HC Deb 03 March 1966 vol 725 cc1472-3
30. Dr. Wyndham Davies

asked the Secretary of State for Education and Science to what extent it is his policy that the direct grant schools, King Edward VII School for Boys and the High School for Girls, should be planned as part of a comprehensive system like all the other grammar schools and direct grant schools in Birmingham.

Mr. Redhead

The Government's policy to reorganise secondary education on comprehensive lines applies to all grant aided schools. In Circular 10/65, issued last July my right hon. Friend, asked local education authorities to discuss with the governors of direct grant schools ways in which the schools could co-operate in local reorganisation schemes.

Dr.
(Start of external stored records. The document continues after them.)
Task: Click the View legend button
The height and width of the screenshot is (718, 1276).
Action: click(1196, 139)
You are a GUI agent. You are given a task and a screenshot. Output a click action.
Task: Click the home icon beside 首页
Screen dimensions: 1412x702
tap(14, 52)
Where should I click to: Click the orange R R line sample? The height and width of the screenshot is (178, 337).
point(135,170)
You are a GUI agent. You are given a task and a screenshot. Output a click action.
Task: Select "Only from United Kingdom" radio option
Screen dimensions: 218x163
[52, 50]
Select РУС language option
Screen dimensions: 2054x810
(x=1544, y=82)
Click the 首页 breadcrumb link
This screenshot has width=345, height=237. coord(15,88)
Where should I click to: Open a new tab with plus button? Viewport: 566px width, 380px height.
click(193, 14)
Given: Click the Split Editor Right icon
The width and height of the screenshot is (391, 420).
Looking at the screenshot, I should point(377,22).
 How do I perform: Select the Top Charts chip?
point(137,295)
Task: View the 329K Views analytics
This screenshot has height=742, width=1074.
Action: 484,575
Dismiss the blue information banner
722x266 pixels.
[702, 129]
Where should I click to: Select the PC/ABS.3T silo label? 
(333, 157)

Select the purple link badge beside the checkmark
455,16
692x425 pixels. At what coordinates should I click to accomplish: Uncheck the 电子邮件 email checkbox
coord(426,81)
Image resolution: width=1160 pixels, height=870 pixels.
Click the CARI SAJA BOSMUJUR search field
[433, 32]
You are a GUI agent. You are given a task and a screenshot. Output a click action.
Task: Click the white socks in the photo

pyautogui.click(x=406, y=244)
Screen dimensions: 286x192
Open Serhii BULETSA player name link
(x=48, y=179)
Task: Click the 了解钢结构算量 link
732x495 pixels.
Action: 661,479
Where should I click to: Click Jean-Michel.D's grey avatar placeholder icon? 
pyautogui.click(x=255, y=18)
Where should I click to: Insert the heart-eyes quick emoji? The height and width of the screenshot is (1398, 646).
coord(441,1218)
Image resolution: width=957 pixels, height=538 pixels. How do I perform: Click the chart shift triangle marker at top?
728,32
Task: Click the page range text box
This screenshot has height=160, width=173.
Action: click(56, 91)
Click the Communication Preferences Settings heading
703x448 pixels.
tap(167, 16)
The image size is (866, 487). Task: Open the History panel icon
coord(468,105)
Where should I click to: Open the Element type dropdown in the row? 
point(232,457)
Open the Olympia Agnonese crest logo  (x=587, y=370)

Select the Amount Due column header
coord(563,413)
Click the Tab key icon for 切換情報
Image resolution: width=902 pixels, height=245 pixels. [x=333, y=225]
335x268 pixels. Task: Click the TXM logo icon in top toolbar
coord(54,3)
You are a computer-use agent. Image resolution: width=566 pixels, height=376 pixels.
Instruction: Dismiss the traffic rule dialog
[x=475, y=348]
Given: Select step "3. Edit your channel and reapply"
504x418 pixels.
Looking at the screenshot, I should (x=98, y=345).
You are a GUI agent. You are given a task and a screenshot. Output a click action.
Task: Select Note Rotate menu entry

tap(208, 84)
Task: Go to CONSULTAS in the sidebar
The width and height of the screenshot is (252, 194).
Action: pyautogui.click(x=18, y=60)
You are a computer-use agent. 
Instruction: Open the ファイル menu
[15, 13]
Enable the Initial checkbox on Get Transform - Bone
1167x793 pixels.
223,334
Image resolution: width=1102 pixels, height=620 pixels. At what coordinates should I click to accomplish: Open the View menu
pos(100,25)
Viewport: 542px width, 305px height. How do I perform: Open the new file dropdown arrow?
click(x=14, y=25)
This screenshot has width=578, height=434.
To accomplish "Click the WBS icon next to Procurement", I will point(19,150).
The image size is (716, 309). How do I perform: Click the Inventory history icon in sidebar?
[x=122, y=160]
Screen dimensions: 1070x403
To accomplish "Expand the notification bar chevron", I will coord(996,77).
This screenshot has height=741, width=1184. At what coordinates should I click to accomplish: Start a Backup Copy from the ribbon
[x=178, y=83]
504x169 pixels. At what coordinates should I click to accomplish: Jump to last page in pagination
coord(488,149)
Davies

Is the Minister aware that the King Edward School Foundation in Birmingham does exactly the type of social engineering which seems to be the aim of that Circular, and there is no need to do this type of work again by bringing into a comprehensive system a perfectly sound school which has served the citizens of Birmingham and the surrounding areas well?

Mr. Redhead

I understand that discussions have yet to take place between the Birmingham authority and the King Edward Foundation, and it would, therefore, not be proper for me to comment on the position of the two direct grant schools in which the hon. Gentleman is interested. I can only say that, after the outcome of discussions between those bodies, my right hon. Friend will consider any proposals on their merits in the particular circumstances.

Sir E. Boyle

Does the Minister realise that the position of the direct grant schools is causing more concern than any other aspect of the secondary reorganisation policy of the party opposite, not least in Birmingham, and will he take it that this is partly because of the particular quality of these schools, the fact that they cover a wide catchment area and they are institutions which have achieved so much both academically and in terms of social mixing?

Mr. Redhead

I fully recognise the excellent achievements of most direct grant schools. My right hon. Friend is asking them to accept the challenge of a more varied entry so that the advantages they can offer are more widely shared. We shall look forward with interest to what we hope will be the fruitful discussions between the direct grant schools and the local education authorities.